Я промахнулся по коростелю, и это был промах, который я делаю постоянно: птица летит на меня, я примериваюсь к стрельбе, пропускаю, ловлю на мушку, не могу поймать и стреляю зря. Бекаса пропустил по другому и тоже типично для себя. Вылетел близко, мне не удалось схватить его, как нужно, и стал поправляться, а он дальше и так улетает без выстрела, если же стрельнуть, то будет мимо. Словом, это бывает какое-то замешательство, нерешительность, тупость – бекасиная афазия. Вообще в бекаса нельзя целиться, примериваться, а стрелять сразу. Огромное большинство промахов бывает у меня в состоянии, похожем на «засмысленность» в писании или разговоре, когда слово или сравнение не являются и говоришь: как… как… как… Хороший выстрел по бекасу, и он, падая, белеет обрамленным брюшком, как блестит удачно сказанное слово.
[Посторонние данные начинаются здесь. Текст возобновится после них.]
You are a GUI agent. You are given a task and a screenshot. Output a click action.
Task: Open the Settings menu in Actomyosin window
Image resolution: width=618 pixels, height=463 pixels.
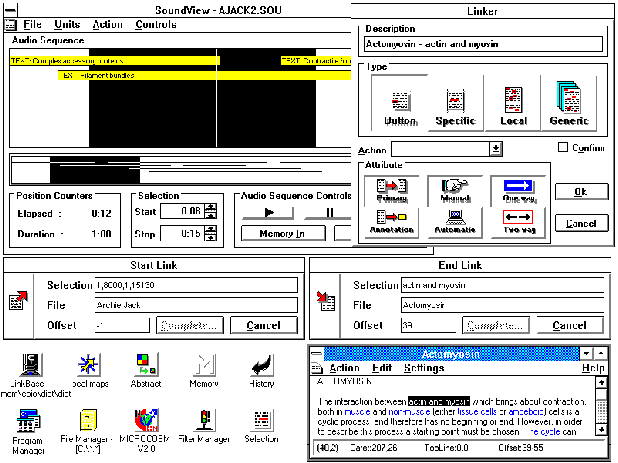coord(424,368)
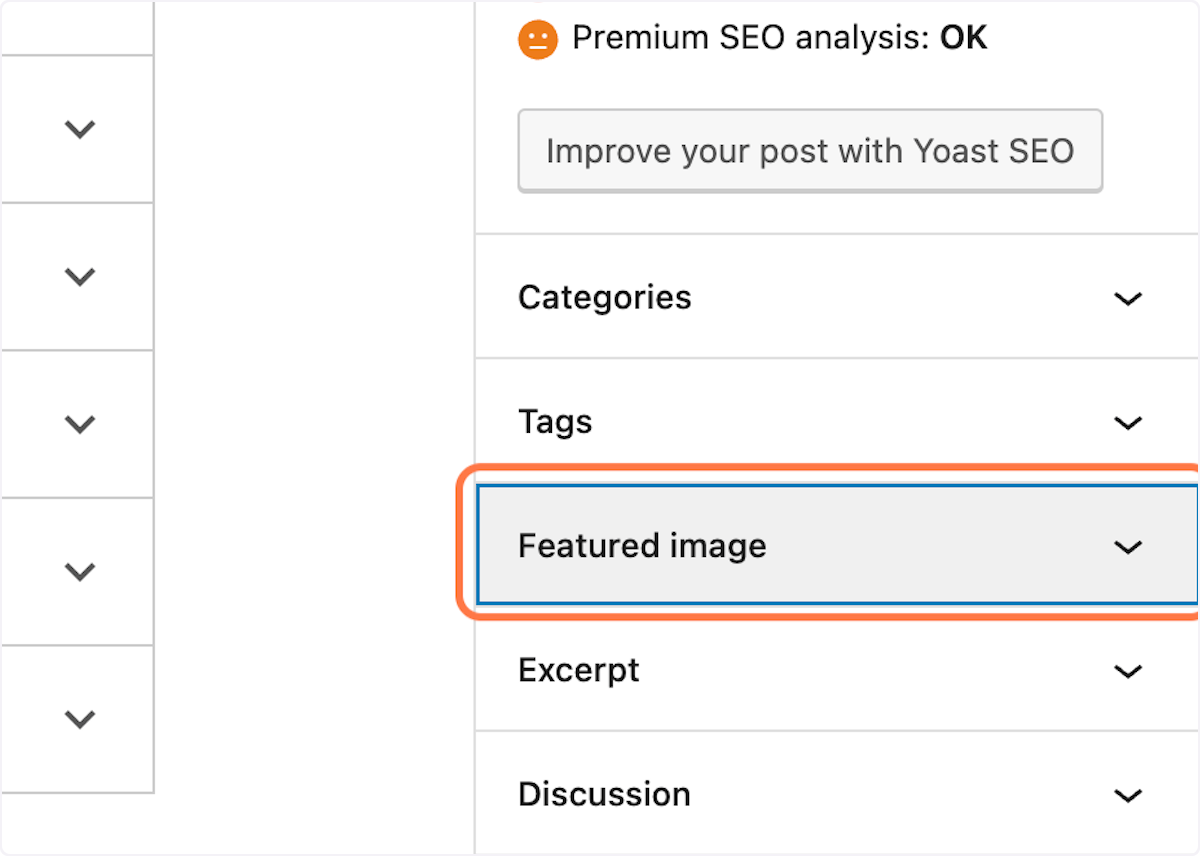1200x856 pixels.
Task: Expand the Excerpt panel using its chevron
Action: tap(1128, 671)
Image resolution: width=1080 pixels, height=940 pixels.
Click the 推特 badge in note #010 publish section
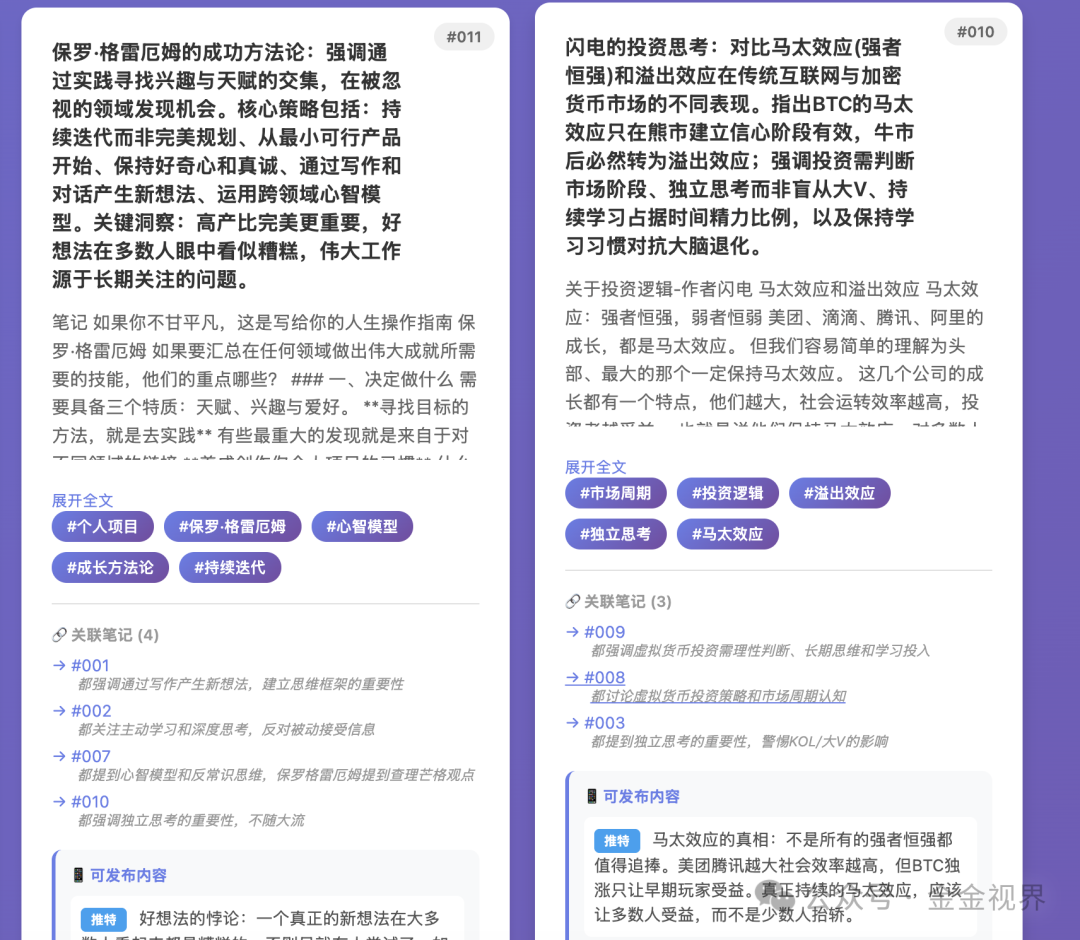[x=617, y=838]
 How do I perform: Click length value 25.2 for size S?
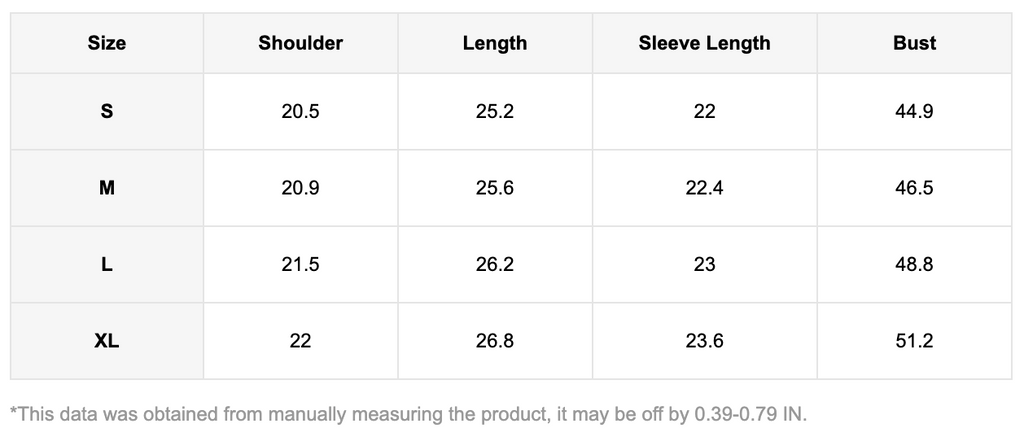point(495,112)
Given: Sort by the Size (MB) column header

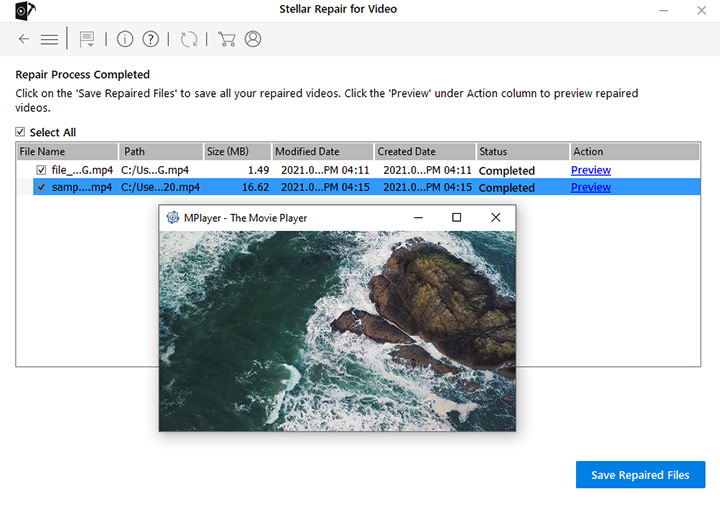Looking at the screenshot, I should tap(237, 152).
Яловецкий говорил мне, что страх войны заставляет деревню запасаться товарами, и это является как бы беспроцентной ссудой, и, значит, страх войны – мощный рычаг для выколачивания денег. К этому тема: когда нет сахару, покупают соль: форма бессознательного сотрудничества. А еще раздумье: есть циники-физиологи (напр., мозг мужской весит больше женского, и потому… любовь – абстракция полового чувства – и потому…) и есть циники-экономисты: гуманизм есть надстройка над экономическими отношениями. И еще, покупка соли крестьянами означает дорогое страхование своей жизни от социальных переворотов.